The announcement was made at the 2025 American Society of Human Genetics (ASHG) Annual Meeting. The achievement showcases the potential of Roche’s new Sequencing by Expansion (SBX) technology, which has been developed to make genetic sequencing faster and more accurate.
“Breaking the Guinness World Record is a remarkable achievement,” said Mark Kokoris, Head of SBX Technology, Roche and inventor of the SBX chemistry. “The true impact lies in what this speed and accuracy mean for the scientific community and for understanding complex diseases such as cancer and neurodegenerative disorders.”
Why it matters
Sequencing a human genome typically takes days, and even longer in hospital settings. In critical cases, such as diagnosing rare genetic conditions in newborns, every hour counts. Roche’s breakthrough moves genomics closer to real-time medical use, where results could inform clinical decisions within the same day.
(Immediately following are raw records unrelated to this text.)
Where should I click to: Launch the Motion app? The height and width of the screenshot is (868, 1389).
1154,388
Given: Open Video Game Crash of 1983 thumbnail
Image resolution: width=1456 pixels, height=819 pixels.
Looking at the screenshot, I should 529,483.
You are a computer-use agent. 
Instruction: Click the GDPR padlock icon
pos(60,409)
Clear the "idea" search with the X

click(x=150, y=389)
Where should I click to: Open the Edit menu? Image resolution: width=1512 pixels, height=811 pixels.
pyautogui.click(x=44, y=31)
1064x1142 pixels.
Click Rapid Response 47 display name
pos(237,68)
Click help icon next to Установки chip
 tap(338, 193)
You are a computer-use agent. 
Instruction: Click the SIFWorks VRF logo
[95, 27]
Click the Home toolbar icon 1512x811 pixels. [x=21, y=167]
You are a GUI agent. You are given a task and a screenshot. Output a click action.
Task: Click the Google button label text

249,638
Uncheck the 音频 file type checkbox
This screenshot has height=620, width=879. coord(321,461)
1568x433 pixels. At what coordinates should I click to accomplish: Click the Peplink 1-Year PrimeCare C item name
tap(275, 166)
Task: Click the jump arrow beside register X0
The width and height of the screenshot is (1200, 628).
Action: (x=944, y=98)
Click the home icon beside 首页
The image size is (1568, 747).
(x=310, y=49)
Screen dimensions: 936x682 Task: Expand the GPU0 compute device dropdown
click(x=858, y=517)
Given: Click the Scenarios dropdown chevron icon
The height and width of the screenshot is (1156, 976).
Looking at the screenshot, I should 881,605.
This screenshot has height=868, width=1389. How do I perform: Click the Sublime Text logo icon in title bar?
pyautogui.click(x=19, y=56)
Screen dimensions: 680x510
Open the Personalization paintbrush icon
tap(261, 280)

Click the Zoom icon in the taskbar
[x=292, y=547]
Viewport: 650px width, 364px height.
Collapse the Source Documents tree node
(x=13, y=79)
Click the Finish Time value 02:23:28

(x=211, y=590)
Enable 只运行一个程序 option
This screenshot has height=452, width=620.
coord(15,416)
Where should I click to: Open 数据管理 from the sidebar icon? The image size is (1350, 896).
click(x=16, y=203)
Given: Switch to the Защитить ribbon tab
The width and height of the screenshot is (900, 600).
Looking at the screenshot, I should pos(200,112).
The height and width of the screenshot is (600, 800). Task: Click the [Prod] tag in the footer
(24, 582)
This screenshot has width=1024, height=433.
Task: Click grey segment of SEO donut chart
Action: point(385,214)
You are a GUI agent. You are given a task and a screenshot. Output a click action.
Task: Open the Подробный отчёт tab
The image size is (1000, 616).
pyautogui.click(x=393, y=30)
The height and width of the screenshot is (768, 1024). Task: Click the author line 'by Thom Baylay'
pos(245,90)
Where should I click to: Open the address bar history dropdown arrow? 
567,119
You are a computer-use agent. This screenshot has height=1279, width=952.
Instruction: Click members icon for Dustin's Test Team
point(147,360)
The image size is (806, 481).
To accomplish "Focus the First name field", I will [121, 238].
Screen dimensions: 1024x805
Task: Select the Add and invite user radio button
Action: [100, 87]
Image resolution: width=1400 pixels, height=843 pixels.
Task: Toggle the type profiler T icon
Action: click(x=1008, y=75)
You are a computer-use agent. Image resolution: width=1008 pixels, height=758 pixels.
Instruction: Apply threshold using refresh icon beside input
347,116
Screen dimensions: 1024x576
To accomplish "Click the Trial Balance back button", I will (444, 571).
This result was achieved by improving every step of the sequencing process, from sample preparation to data analysis. Roche’s SBX method uses a unique biochemical process that temporarily expands DNA molecules to make them easier to read. The system then analyses millions of DNA fragments in parallel, increasing both speed and accuracy.
Another key feature of SBX is that it allows data to be analysed as it is generated, rather than waiting until the entire sequencing run is complete. This continuous analysis helps reduce overall turnaround time.
Looking ahead
At the ASHG meeting, Roche also announced a new collaboration with the Wellcome Sanger Institute to test SBX technology across several research areas. Early projects will explore how the technology can help scientists study the molecular basis of disease, identify new biological markers and improve early diagnosis and targeted treatments.
“These advances reflect the strong momentum behind our innovative sequencing technology and its potential to transform genomic research and clinical applications,” said Matt Sause, CEO, Roche Diagnostics. “By combining high throughput, speed and longer read lengths, SBX technology could enable research that was previously not feasible.”
The technology is still in development and is not yet commercially available. Roche plans to continue testing SBX with leading research institutes around the world to confirm its performance and explore its potential in clinical and diagnostic settings.